L’humain s’étiole
Précédemment, notre regard sur le monde d’aujourd’hui a abouti à une inquiétante conclusion : le renoncement à la pensée autonome est la faillite de la conscience d’être et le préambule à un esclavage sournois. Si l’individu renonce à penser et si la société lui propose de le faire à sa place, l’humain perd la confiance en soi. Ce phénomène est accentué d’une part par le prodigieux développement des connaissances : souvent il les accepte comme quelque chose d’incompréhensible qui s’impose à lui. Enfin, la complexification du monde physique mais aussi celle de la pensée le décourage et consolide son renoncement à penser. Son scepticisme le rend très fragile, il trouve refuge dans le matérialisme et oublie sa dimension spirituelle, immatérielle. Il se perd dans un monde où le sens est absent, voire nié. L’Homme ne cherche plus de sens au monde et à sa vie.
Désormais, pour celui qui possède,
la vie est une errance qu’il veut joyeuse ;
pour la majorité des « exclus »,
la vie est lutte pour rejoindre ceux qui possèdent.
Et la philosophie…
Par le passé, les philosophes et les religions* ont proposé des conceptions du monde et de la vie multiples et variées qui ont tenté de donner un sens à la vie en privilégiant tantôt la nature* ou l’humain, tantôt l’esprit ou la matière, tantôt l’action ou la contemplation, tantôt l’exaltation d’un sens mystique ou la négation de tout sens…
Le sens de la vie
Les généticiens ont découvert que le hasard* et les contraintes ont fait évoluer des molécules en cellules, certaines cellules en organismes multicellulaires puis en espèces vivantes (végétales ou animales), l’humain en est un exemplaire parmi d’autres. Nulle part n’était écrit un objectif à atteindre. La vie est un système qui n’a pas été finalisé par une force ou une puissance surnaturelle : la vie n’a pas de finalité exogène. La finalité et le sens de la vie sont en elle, ce qu’Albert Camus traduisait par « Le sens de la vie supprimé, il reste encore la vie ». Si le sens de la vie n’est pas à chercher à l’extérieur, il est dans la vie.

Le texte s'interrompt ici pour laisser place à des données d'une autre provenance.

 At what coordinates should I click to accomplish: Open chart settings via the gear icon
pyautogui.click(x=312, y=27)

Vivre, c’est reconnaître notre volonté de vivre.
Dans notre monde énigmatique qui est horreur et splendeur, joie et douleur, notre vie et notre volonté de vivre constituent un fait élémentaire que nous ne pouvons nier : c’est notre détermination à vivre : nous sommes vie qui veut vivre. Notre expérience de la vie nous amène à compléter cette affirmation, car nous découvrons derrière et dans toutes les réalités, dans tous les phénomènes que nous observons des volontés de vivre semblables à la nôtre.
Albert Schweitzer (prix Nobel de la Paix) traduit ce constat dans une phrase que je trouve sublime de simplicité et de profondeur :
« je suis vie qui veut vivre, entouré de vie qui veut vivre ».

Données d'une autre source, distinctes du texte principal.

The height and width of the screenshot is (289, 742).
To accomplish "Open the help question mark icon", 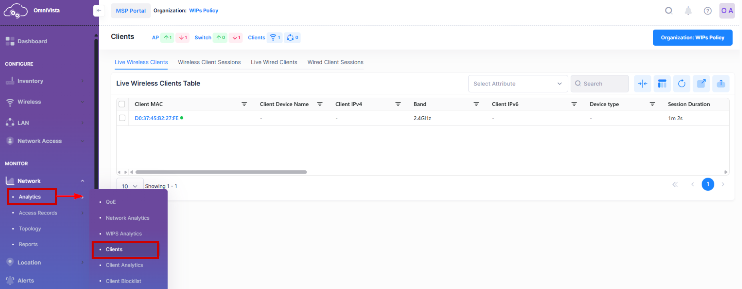I will tap(708, 11).
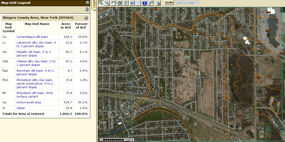Viewport: 285px width, 142px height.
Task: Select the Identify info tool
Action: point(144,3)
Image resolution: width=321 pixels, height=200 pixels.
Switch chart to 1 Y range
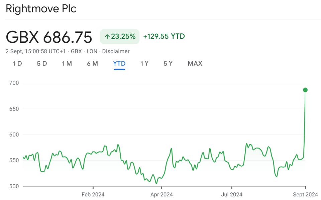tap(144, 63)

Cette implacable réalité lui permettra de proposer un regard sur le monde (Weltanschauung*) dans lequel
le sens premier et profond de la vie est le respect de la vie sous toutes ses formes.

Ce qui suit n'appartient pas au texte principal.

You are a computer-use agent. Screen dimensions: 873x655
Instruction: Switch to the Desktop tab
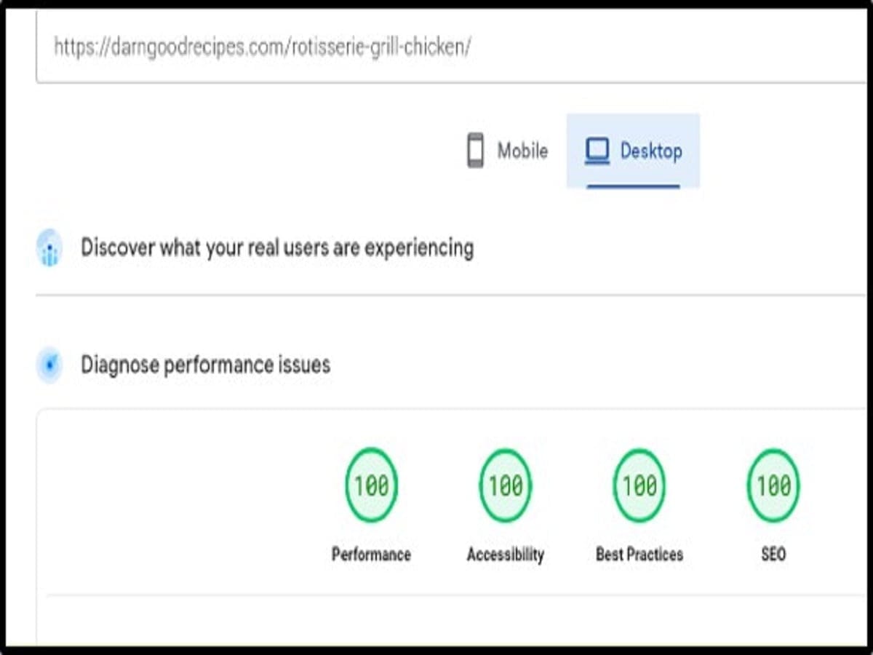[x=634, y=151]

Le concept de respect de la vie a parfois été présenté comme la simple traduction du précepte religieux ou philosophique « tu ne tueras point », il n’est alors vu que comme une affirmation négative fortement réductrice. Or, une conception du monde fondée sur le respect de la vie a une tout autre dimension, positive et dynamique, tant dans l’action* que dans la pensée.
Elle propose de toujours privilégier ce qui crée et entretient la vie ; le respect de la vie s’inscrit alors dans tout comportement, toute action*, tout engagement, toute politique, toute lutte ; elle impose de toujours examiner la balance « consolidation de la vie/consommation de vies ».
Cette conception du monde est aussi le substrat d’une pensée ; le respect de la vie est alors la pierre angulaire de toute réflexion, tout discours, tout concept, tout rêve, toute vérité. C’est par une pensée vivante, au contact du monde réel, que tu pourras décliner cette conception du monde et de la vie dans les différentes situations que tu rencontreras. Le respect de la vie t’apprendra à acquérir la confiance en toi, à trouver ton propre chemin, à t’ouvrir à toutes les autres vies.